At that time, a policeman was someone who was actually there to protect you, rather than a scary figure to avoid. When I was talking to an editor at a publishing house, he was actually laughing at the fact that I'd written a policeman who was very human, who lived modestly and who seemed to be content with his life. He thought it was a parody.
Q: Did you find yourself writing specifically to a Moscow audience?
A: I now realize that for an English audience there were too many details. They were important to me, and interesting to someone who knows Moscow, but the sense of setting was already there and it didn't need to be constantly belabored. There's a sequel, or more like a prequel, coming out in May, and I've made it much less heavy on detail.
Q: Is the English version more liberal with its bad language?
A: Well, I like to use mat [swear words] sparingly in fiction, so that it's stark and emphatic. When I was growing up in Russia, people used it a lot less because you weren't meant to curse in front of women and children. If you heard someone cursing on the street, you knew immediately that they were an undesirable. Now if you walk around Moscow, on the metro, and you overhear a conversation of more than two words you will hear these kinds of words. And that's changed since I was young.
Q: So what do you think of Russian crime novels?
A: Well I read some [books by Alexandra] Marinina and that was pretty awful. Both as detective fiction and generally as fiction. But [crime writer Boris] Akunin is very popular. That's what you call quality crime fiction in the English sense, and I actually imitated him in some respects. His method is to take the genre, which has its own rules and makes readers want to keep reading to find out how the crime was committed, but he uses it for his own purposes because he's trying to promote certain ideas or a certain view of morality in pre-revolutionary Russia.

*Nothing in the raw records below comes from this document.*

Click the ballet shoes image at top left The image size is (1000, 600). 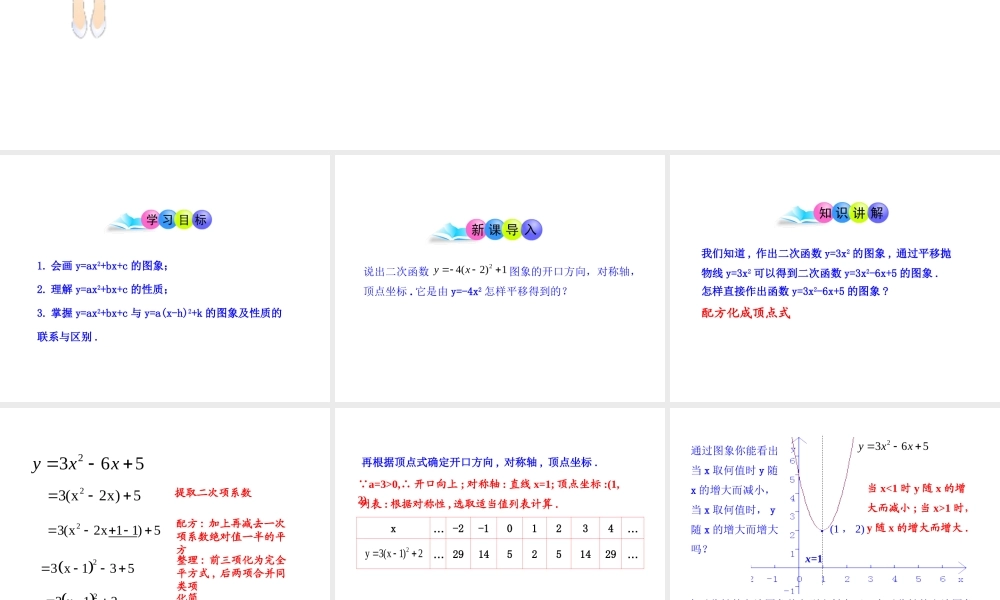(89, 20)
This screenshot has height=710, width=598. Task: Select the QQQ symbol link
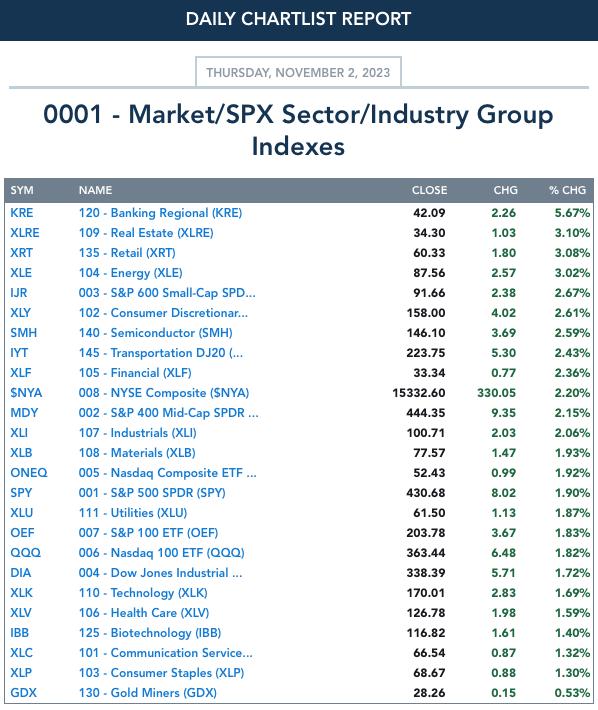click(25, 552)
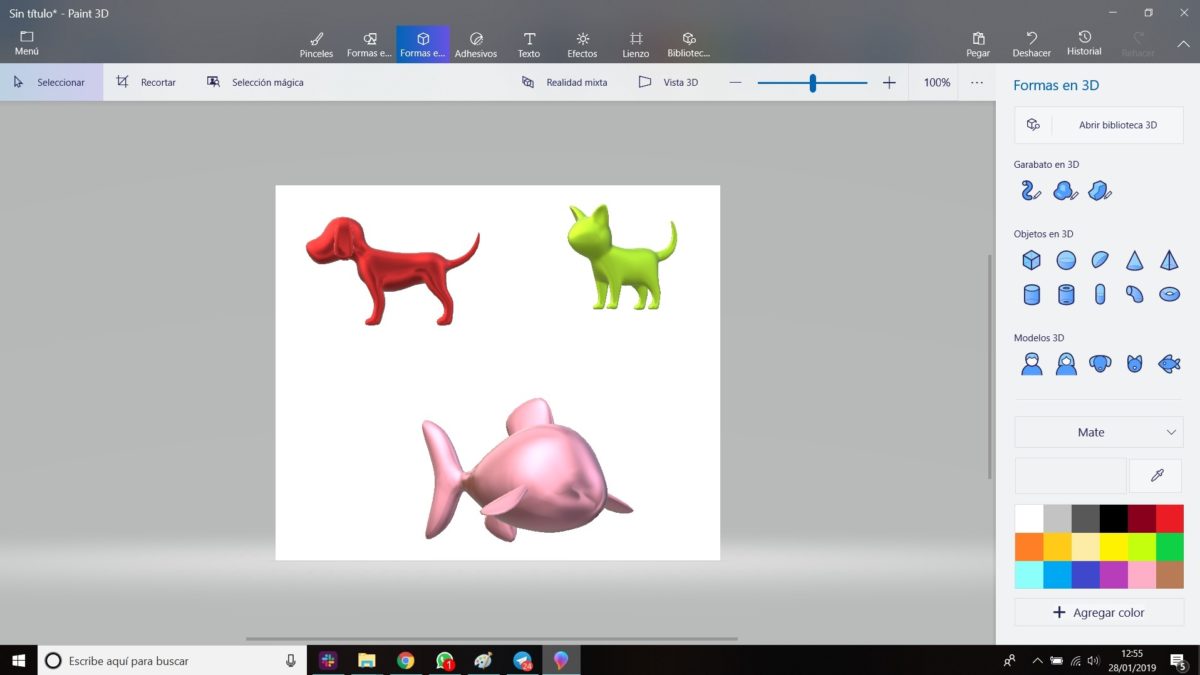Open the Efectos panel
The width and height of the screenshot is (1200, 675).
[582, 42]
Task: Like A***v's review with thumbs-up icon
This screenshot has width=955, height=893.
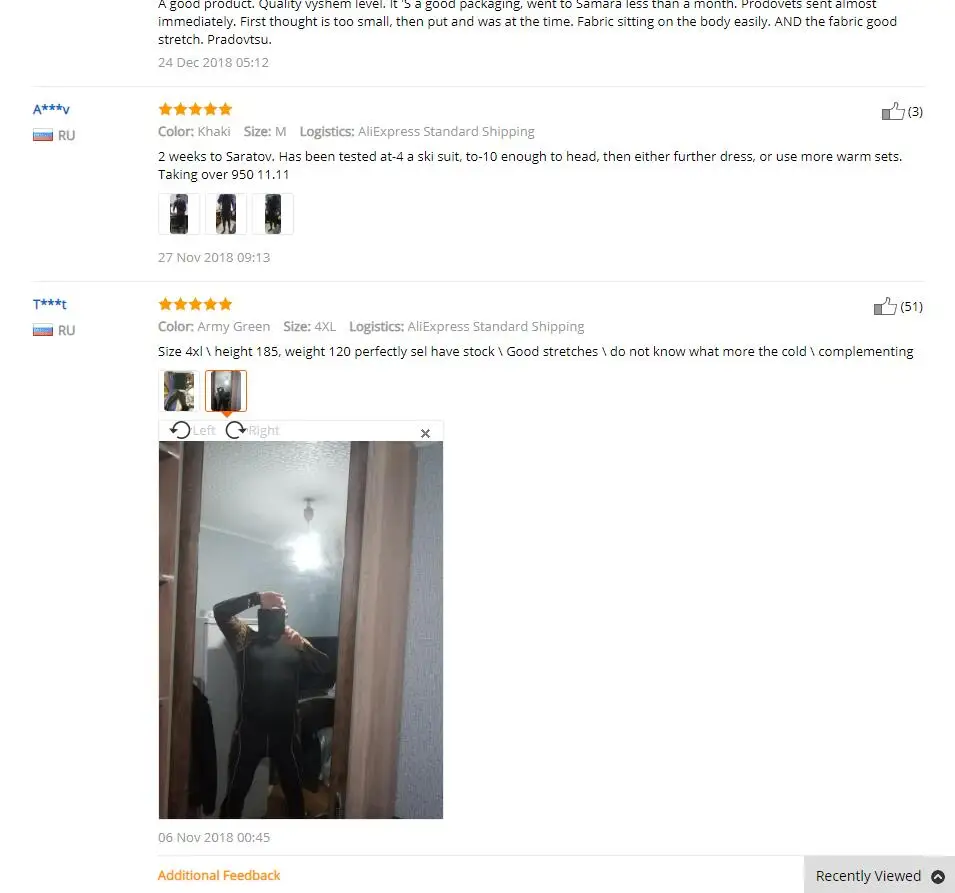Action: pos(893,111)
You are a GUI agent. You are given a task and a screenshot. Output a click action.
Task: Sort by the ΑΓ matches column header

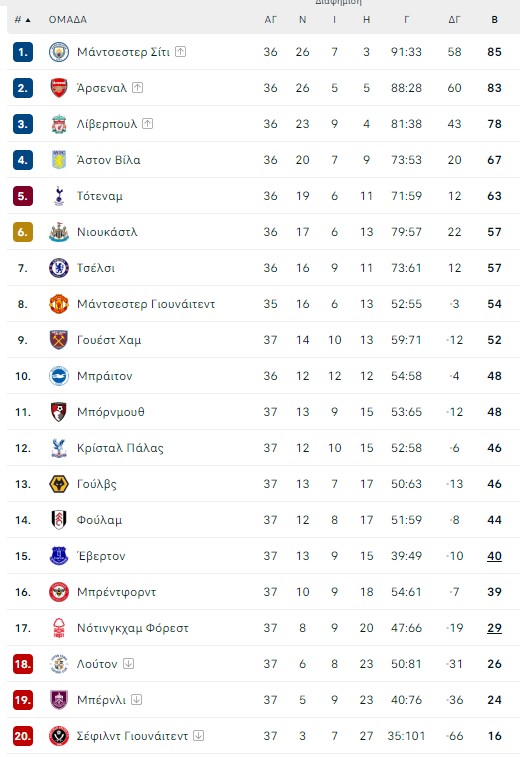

I was doing something similar in creating a strong male character who is a hero, but without having a chip on his shoulder, who isn't flexing his muscles every fifteen minutes, and who doesn't show his strength by insulting or humiliating other people.
Q: What are you working on at the moment?
A: I've just finished revising my second novel about Matyushkin, the prequel to "Murder at the Dacha." The first one was based on real crimes for authenticity so I took another one from my childhood, the Mosgas mass-murder case, where a man was apparently walking around and ringing doorbells and introducing himself as a Mosgas employee and then chopping people up.
They put information out telling kids not to open the door to Mosgas, and one of my earliest memories is being completely horrified by this notion. This was not just a single murder but a series of child murders.